La réplica, por siglos y siglos ha sido,
la supremacía y el predominio, ciertamente al margen de la razón y de fundamento
alguno.
En el principio de todo está el hombre,
parecía ser la bandera triunfante a través de épocas tras épocas.
Hoy en día, las cosas se plantean como
diferentes.

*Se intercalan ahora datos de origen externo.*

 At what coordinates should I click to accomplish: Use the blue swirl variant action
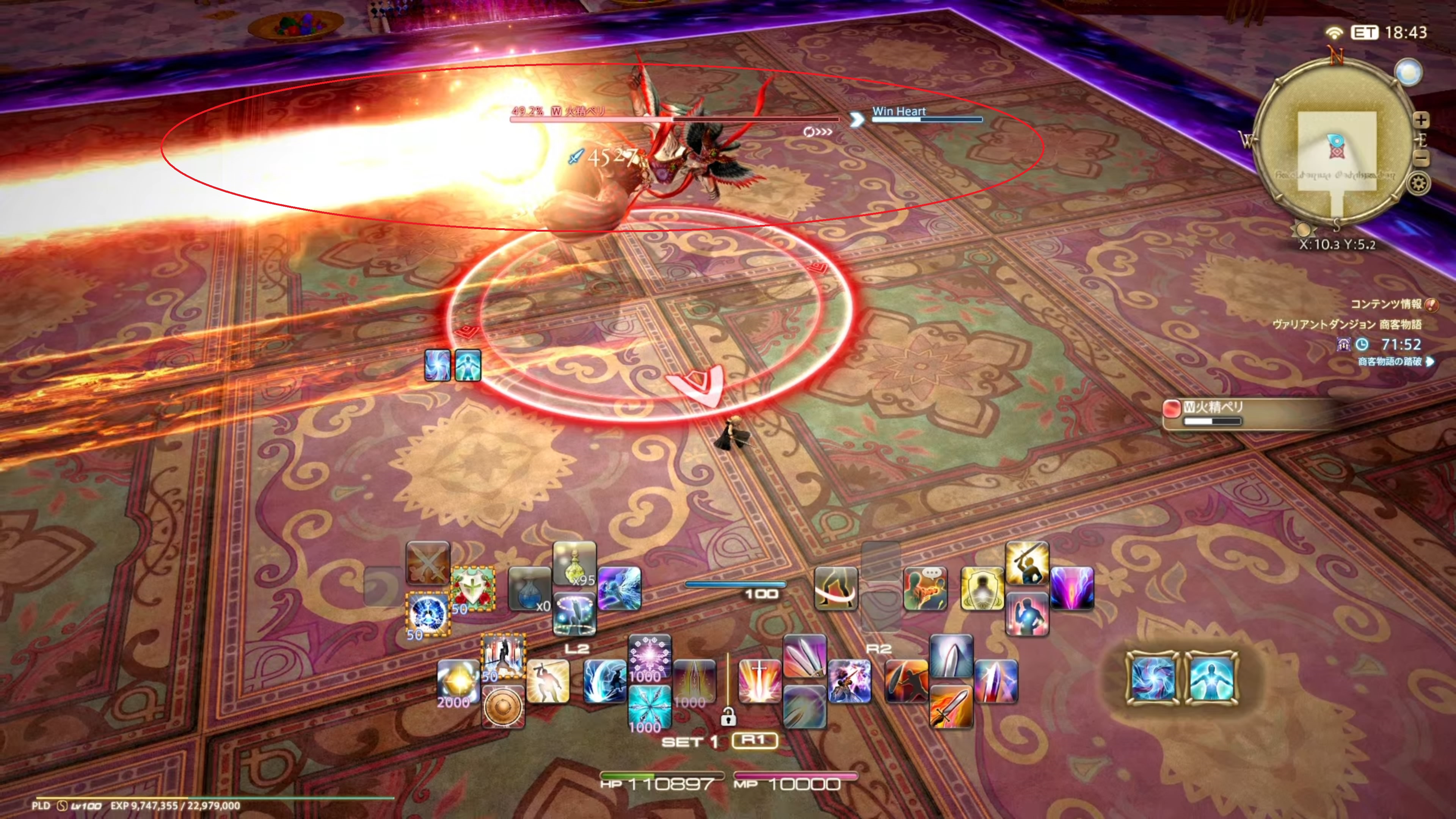point(1153,678)
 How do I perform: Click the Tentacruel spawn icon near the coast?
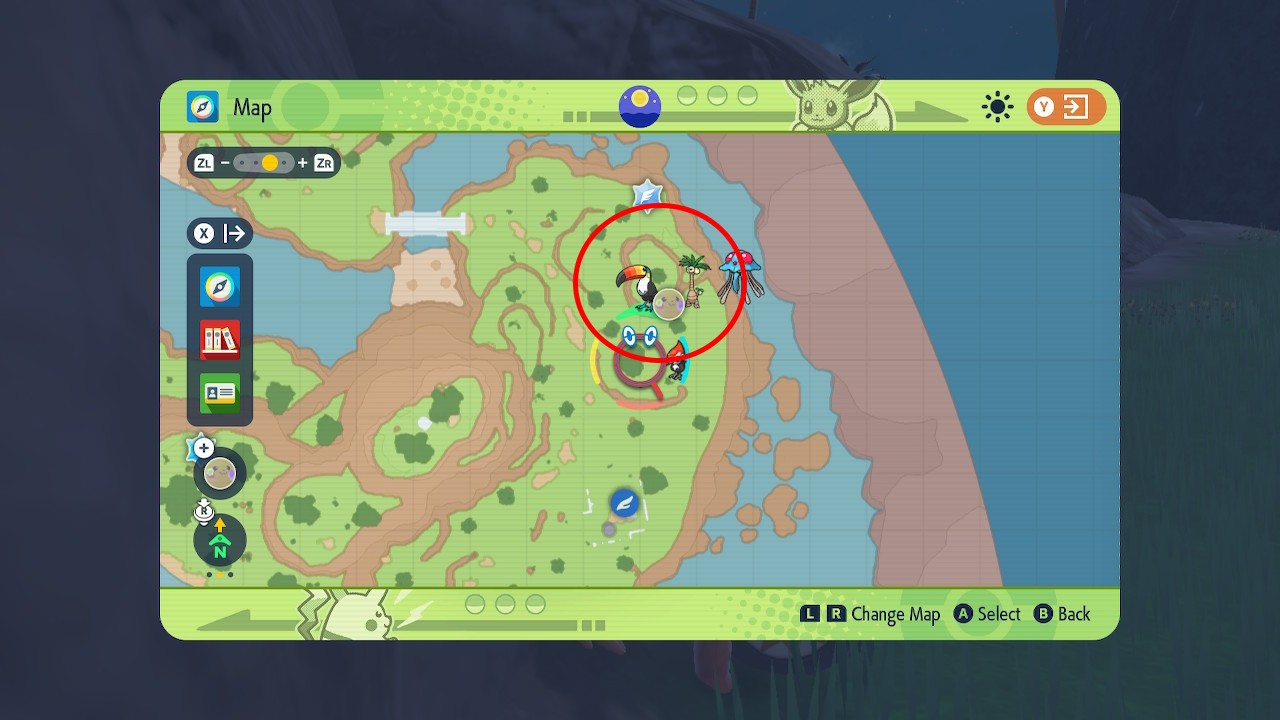click(x=738, y=268)

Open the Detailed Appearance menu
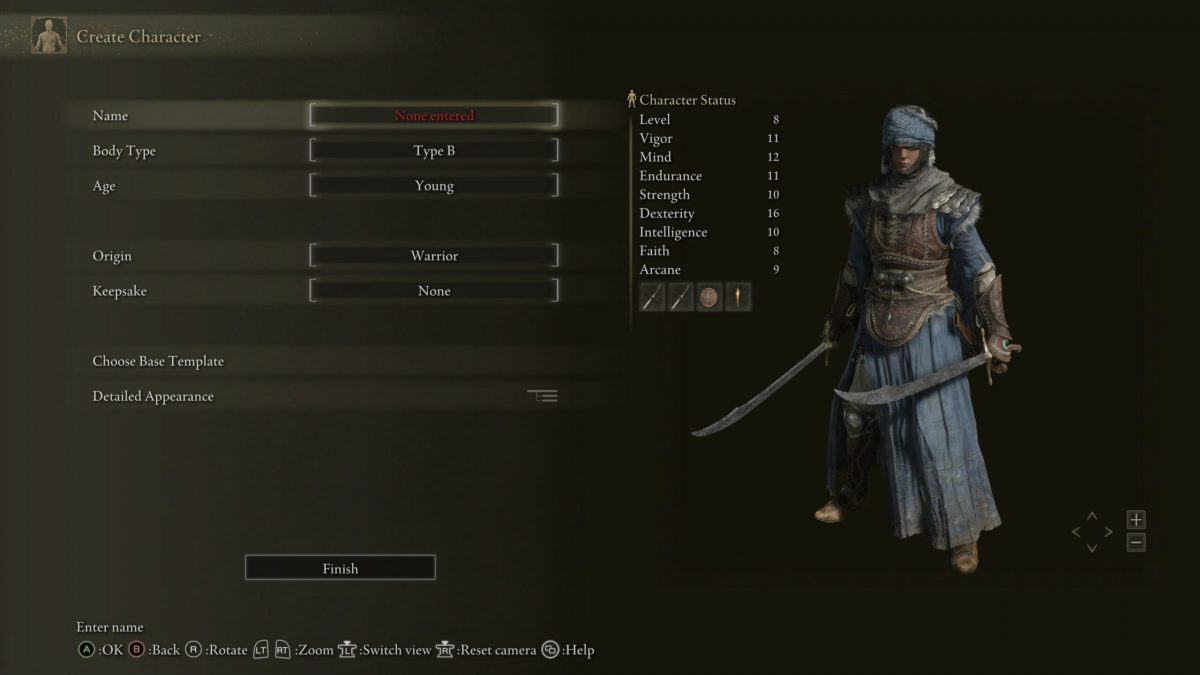[153, 396]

La mujer y no el hombre debe ser la causa eficiente, el origen de
las virtudes, el principio procreador de la belleza, el amor más que el odio y
el rencor; en fin, estímulo hacia la sabiduría: al conocimiento y el arte.

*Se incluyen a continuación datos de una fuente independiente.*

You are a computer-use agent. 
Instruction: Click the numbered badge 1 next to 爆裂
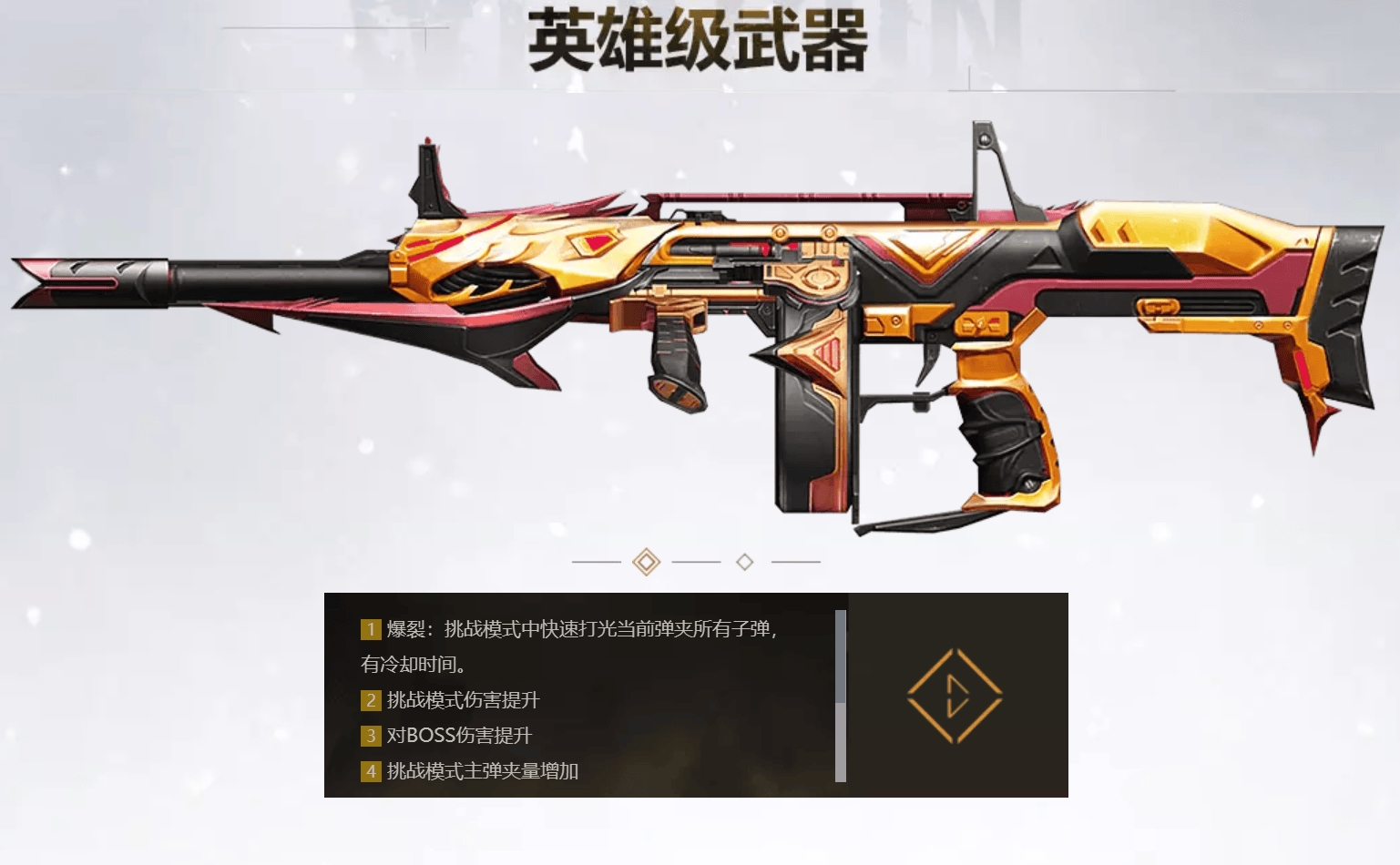coord(370,629)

La mujer, desde Homero hasta Racine,
pasando por los trágicos y el primer autor de comedidas, el griego Aristófanes,
la han ensalzado a pesar de todo.
Helena y Penélope, la Andrómaca y Fedra
de Jean Racine, salieron envueltas en toda su majestad y virtudes, del
sentimiento y la pasión de los autores mencionados, sin olvidar las palabras de
Salomón en Cantar de los Cantares, reunidas
en el capítulo 6 de dicho libro.
En
la historia antigua de Israel brillan con luz propia los nombres de Sara, Noemí
y Ruth, así como los de Esther, migrante en Babilonia.
El
denominador común del coro de inconformidades es el reclamo por la validez y
práctica de los principios éticos y jurídicos que tienden a la justicia en el
sentido de equidad y oportunidad para todos y para todas.
Ayer
fue el sufragio, antes y después la igualdad en el desempeño de las ocupaciones
públicas.
Siempre
y de una vez por todas, el derecho a la convivencia en términos de paridad.
Así,
la exigencia actual: libertad, a la luz y en acato de la responsabilidad. Nada
opuesto a la honestidad, a la fidelidad y a la identidad desde la perspectiva
de la distinción, no en cuanto a contraparidad
hombre y mujer.
De
otra manera, jamás se entenderían los conceptos salomónicos en cuanto a
fidelidad, ese valor fundamental de las relaciones humanas: “Yo soy de mi
amado, y mi amado es mío”. Más que de pertenencia material, se trata de la
identidad de sentimientos, de la fuerza bipolar que va de un lado hacia otro,
que tiene ida y vuelta; en suma, reciprocidad.
No
será necesario llegar a los límites en donde
la mutilación y el suspenso forzado conducen al sometimiento obligado
como en la “Asamblea de las Mujeres”, de Aristófanes. Ahí la negación de un
derecho, el de la convivencia se esgrime como condición para la persuasión
forzada.
La educación, por
encima de cualquier moción o alternativa, es el camino hacia la igualdad, el
respeto. No, claro está, a la identidad, pues sería como caer en lo radicalmente
opuesto y finiquitado.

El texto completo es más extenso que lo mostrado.